Design for light

Greg Blackman looks at the optical setups of lithography systems and the software packages involved in their design

In July, IBM, in an alliance with Global Foundries and Samsung, announced the first 7nm node test chips. At this scale, according to IBM, more than 20 billion transistors could be placed on a silicon chip the size of a fingernail. This next scale of integrated circuit patterning will boost computing power in the silicon chips used in everything from mobile phones to cars.

The optical design of lithography machines has come a long way since the early mask alignment systems of the late 1950s. At that time transistor feature sizes were 30µm or 50µm, according to Dr Reinhard Voelkel, CEO of Swiss company Suss MicroOptics; most microprocessors today use 22nm and 14nm technology.

‘Over the last 20 years, illumination has played a major role in improving photolithography,’ commented Voelkel. ‘The lenses for today’s high-end steppers are on the atomic scale perfect, so you can’t much improve on what’s been achieved 10 years ago. But illumination made a big change by reducing diffraction effects and aberrations.’

Voelkel will give a keynote presentation on micro-optics for photolithography at the SPIE Optical Systems Design conference, taking place in Jena, Germany from 7 to 10 September.

Optically, the lens systems for deep UV lithography machines – the current mass production technology operating at 193nm – cannot do better than 38nm or 40nm, Voelkel said, so, in order to get to 14nm, semiconductor manufacturers use tricks like multiple patterning and advanced chemistry.

Deep UV lithography is based on a reticle, a photomask, that has a copy of the pattern to be printed on the silicon. This reticle is projected onto the wafer by the lens system, typically reduced by 4:1 or 5:1 depending on the system. Without any guiding optical elements, light travelling through the lens will accumulate aberrations, and diffraction effects will further reduce the resolution.

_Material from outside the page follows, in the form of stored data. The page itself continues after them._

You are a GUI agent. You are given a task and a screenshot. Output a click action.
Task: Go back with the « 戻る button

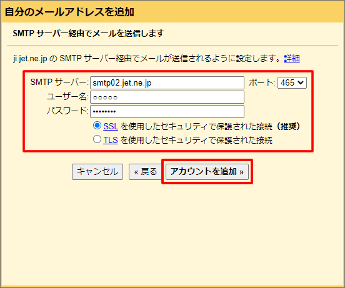[x=146, y=172]
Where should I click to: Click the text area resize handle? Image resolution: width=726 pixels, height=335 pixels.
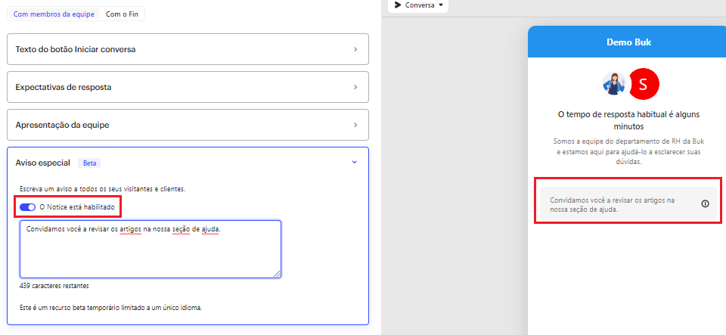(x=277, y=274)
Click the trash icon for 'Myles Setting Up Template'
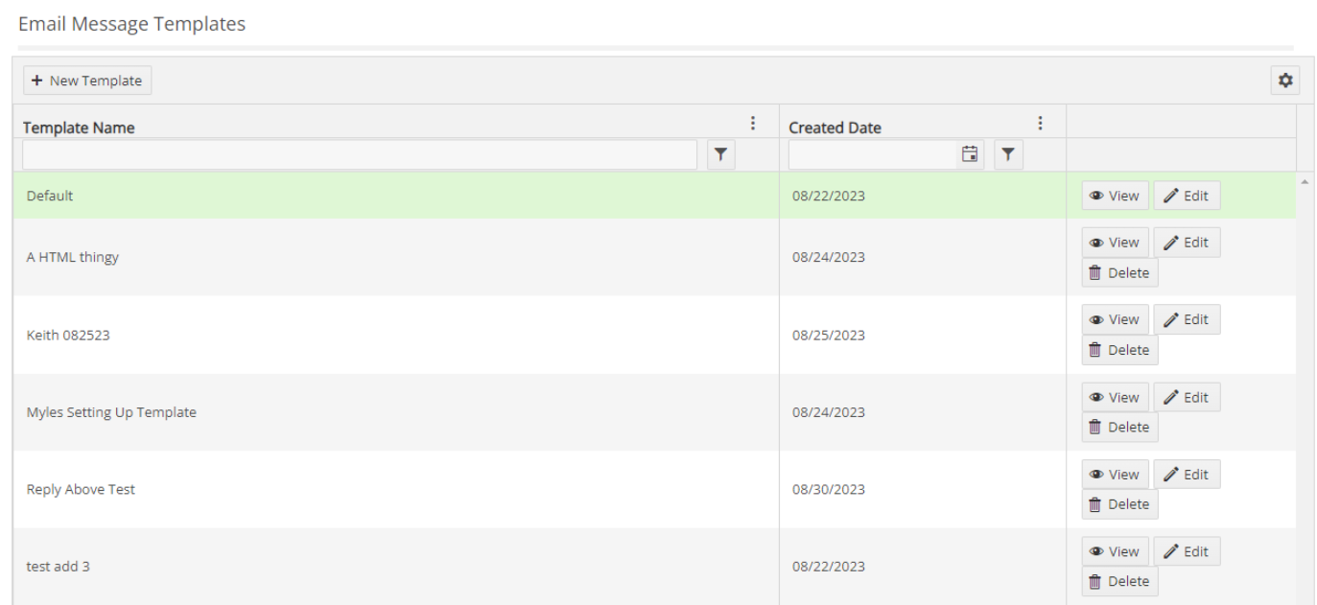Screen dimensions: 1317x605 click(1093, 428)
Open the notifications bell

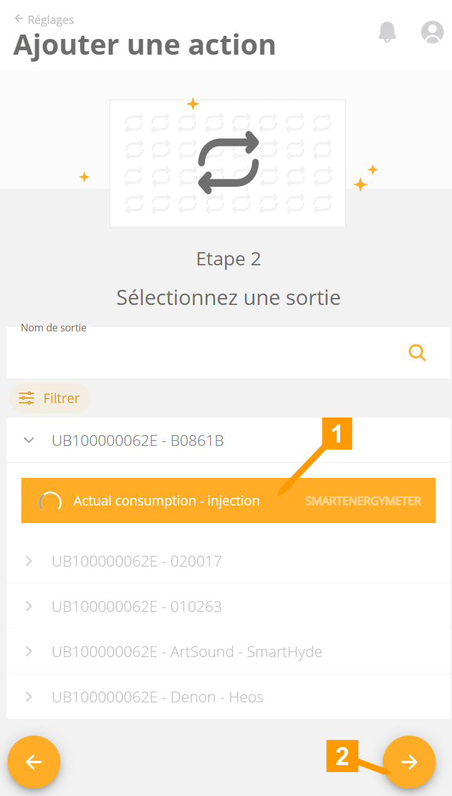pos(387,31)
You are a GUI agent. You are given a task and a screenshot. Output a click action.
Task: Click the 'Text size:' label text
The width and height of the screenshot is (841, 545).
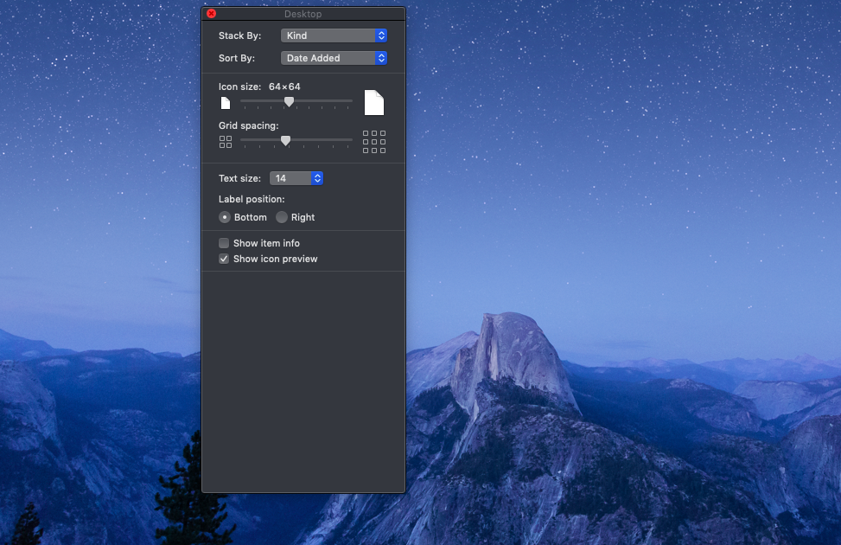239,178
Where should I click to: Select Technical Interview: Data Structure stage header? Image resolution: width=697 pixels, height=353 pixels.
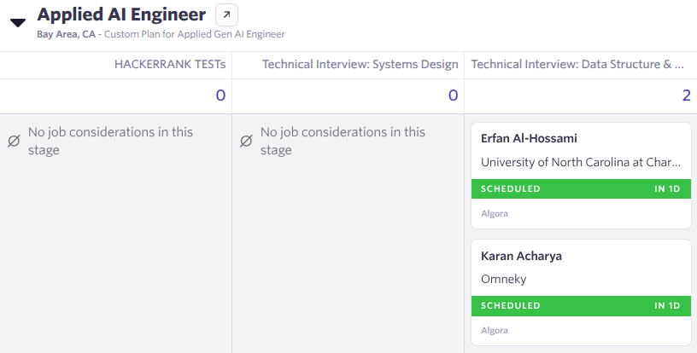point(577,64)
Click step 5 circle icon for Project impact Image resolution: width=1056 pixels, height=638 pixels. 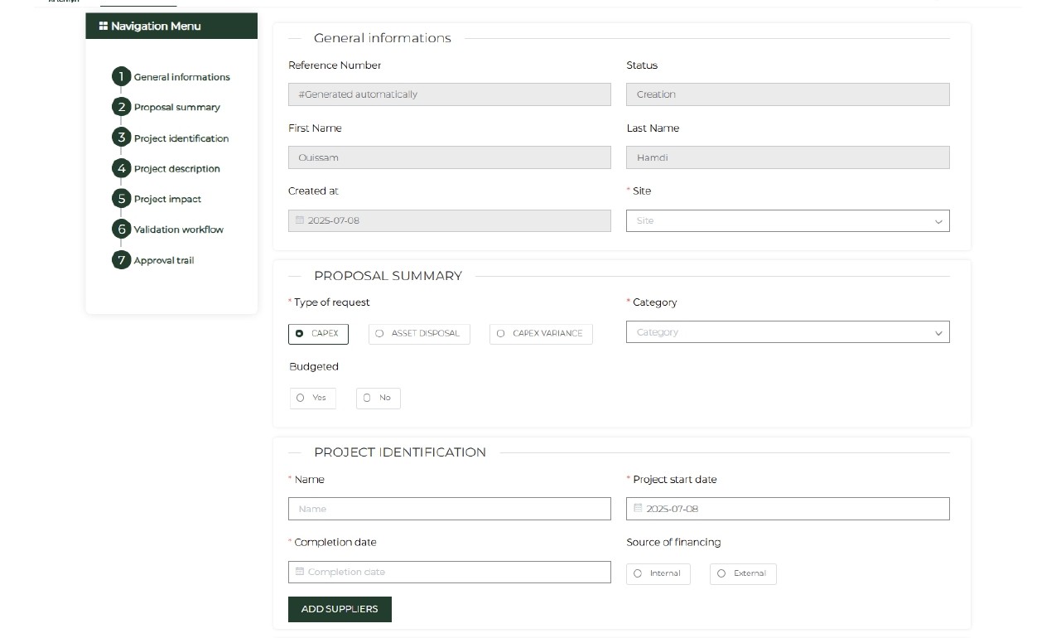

In order to reduce aberrations, the illumination system defines set illumination angles so that the light propagates in a well-defined manner, explained Voelkel. Defining the illumination light in a lithography system is referred to as customised illumination or pupil shaping, and is part of a holistic lithography approach.

‘Here, we need optical elements that can distribute the light in the right set of angles without any loss,’ Voelkel said. ‘Diffractive and refractive micro-optics are a key component for doing that, but could only be used when industry introduced the excimer laser as a light source for photolithography systems around 20 years ago.’

He added that, starting with annual (off-axis) illumination to reduce diffraction effects, the illumination settings used for projection lithography further evolved to quadruple, multipole, and then free-form illumination.

‘Another game changer was the replacement of light-mixing rods by micro-lens-based fly’s eye homogenisers, also referred to as Köhler integrators, in the illumination systems of projection steppers,’ Voelkel commented.

The intensity distribution in the pupil plane of a projection lens system is correlated with the angular spectrum of the illumination light. The finer the plane wave spectrum is, the finer the grid in the pupil plane, and the more precisely aberrations and diffraction effects can be suppressed – a method referred to as pupil filling. ‘Using light-mixing rods the number of nodes correlates with the number of reflections in the rod and is quite limited,’ explained Voelkel. ‘For a micro-lens-based optical integrator, each micro-lens generates a copy of the light source and a much higher degree of pupil filling is obtained.’

Reducing aberrations in lithography lens systems has been refined over many years, but essentially ray tracing software will be involved in most optical design work for lithography machines. ‘The job is to optimise the lenses to give as high a quality image as possible with an extremely good MTF [modulation transfer function], while controlling cost and manufacturability,’ commented Michael Gauvin, VP sales and marketing at Lambda Research. Lambda Research’s OSLO (Optics Software for Layout and Optimization) program has more than 900 designs and patents in its database, several of which concern lithography-type systems.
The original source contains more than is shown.